> **Data for processing**:
+ + + + + + +

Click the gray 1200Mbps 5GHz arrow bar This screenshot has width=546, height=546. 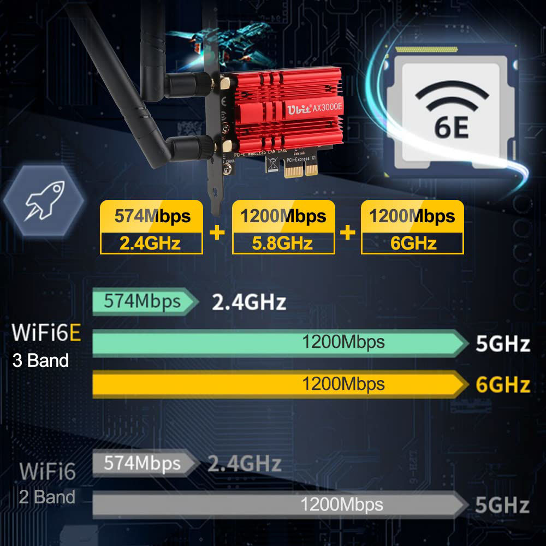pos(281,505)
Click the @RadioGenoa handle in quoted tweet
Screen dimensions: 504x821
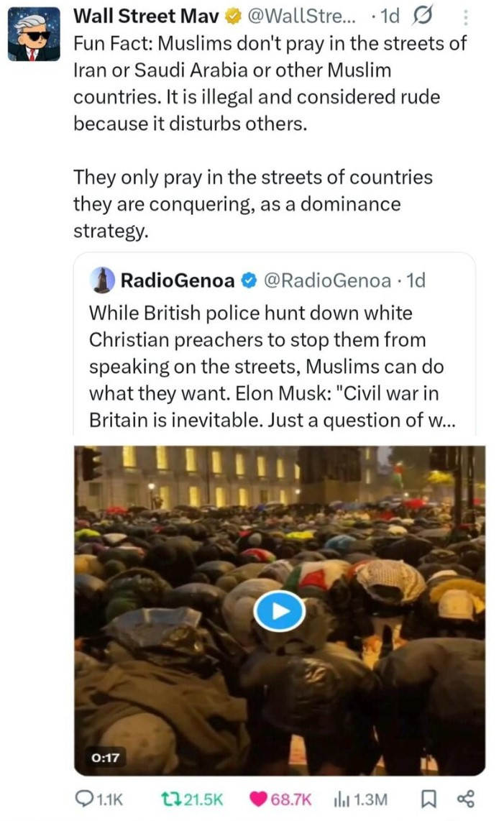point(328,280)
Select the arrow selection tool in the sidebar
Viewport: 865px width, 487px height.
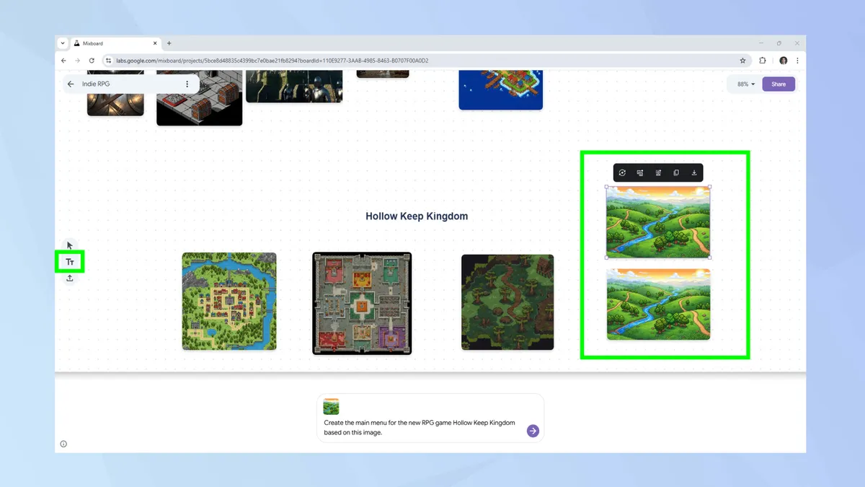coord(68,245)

+ + + + + + +

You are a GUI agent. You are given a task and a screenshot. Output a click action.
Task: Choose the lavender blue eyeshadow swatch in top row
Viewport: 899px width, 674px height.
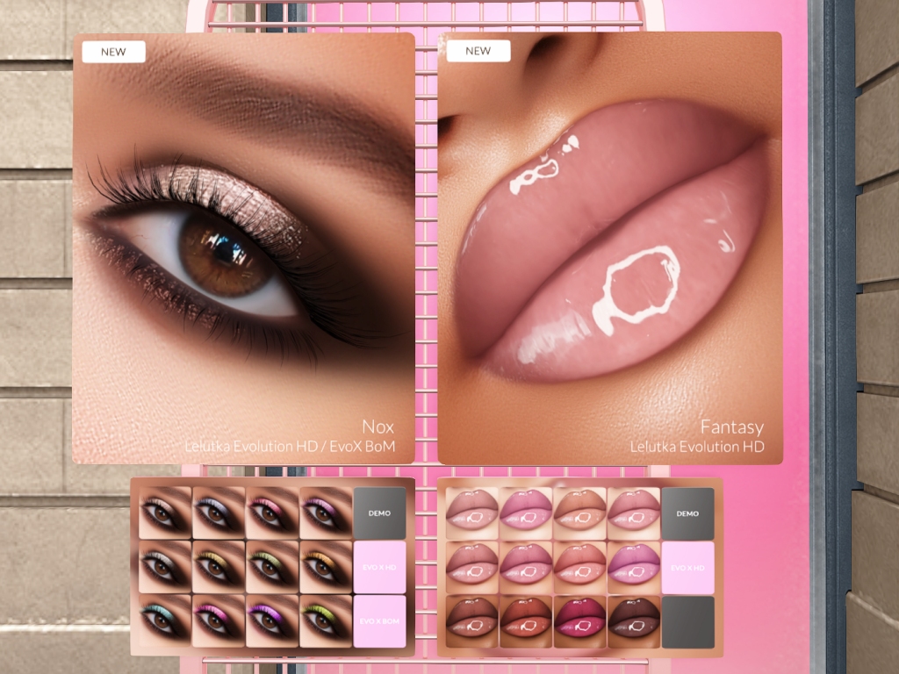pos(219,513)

+ + + + + + +

> **Work instructions**: Write out the lines from the one containing "You are a GUI" through the one containing "pos(219,513)", with both ends included. Keep the pictures out of your answer.

> **Right answer**:
You are a GUI agent. You are given a task and a screenshot. Output a click action.
Task: Choose the lavender blue eyeshadow swatch in top row
Viewport: 899px width, 674px height.
pos(219,513)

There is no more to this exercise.